Ashkenazi talked to JTA while en route to a ceremony to mark a new Israel-West Bank crossing point that will make it easier for Israeli Arabs to enter the northern West Bank city of Jenin and spend money in the hopes that it will boost the local economy. Israeli Jews are not permitted to enter Palestinian cities.
Rawabi is to sit on Palestinian Authority-controlled land, but developers are still awaiting final Israeli approval for the building of an access road, part of which will cut near a road used by Jewish settlers that falls in an area under Israeli jurisdiction.
Palestinian economist Samir Hazboun sees the plans for Rawabi, which aims to attract educated, middle-class Palestinians, as a good sign.
"It show Palestinians interest in investing and improving their own standard of living and at the end of the day will be a new example that something is moving towards the future," Hazboun said.

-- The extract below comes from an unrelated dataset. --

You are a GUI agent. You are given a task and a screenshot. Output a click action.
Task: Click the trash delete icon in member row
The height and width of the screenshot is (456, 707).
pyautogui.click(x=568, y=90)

Rawabi was heralded at a conference last month in Jerusalem by British Jewish businessman Sir Ronald Cohen, who heads a nonprofit that encourages political stability through Israeli and Palestinian economic development. The group, the Portland Trust, is helping support Rawabi.
Cohen says he sees the city as part of a larger effort to foster a more moderate Palestinian electorate.
"We have to support private sector because it's the only way to have sustainable growth," Cohen said. "If people are feeling desperate, it's very hard to arrive at reasonable negotiations."
In Rawabi's promotional video, 3-D architectural images depict people walking in a modern city with gleaming high-rise buildings, green parks and shopping areas.
For now, the site of Rawabi remains one of wild sage tucked amid craggy white rocks, rows of new cypress and pine trees, and a bumpy dirt road.
A young civil engineer who is part of its design team looks out at the view and says he hopes one day soon he’ll be beyond planning the city; he’ll be living in it.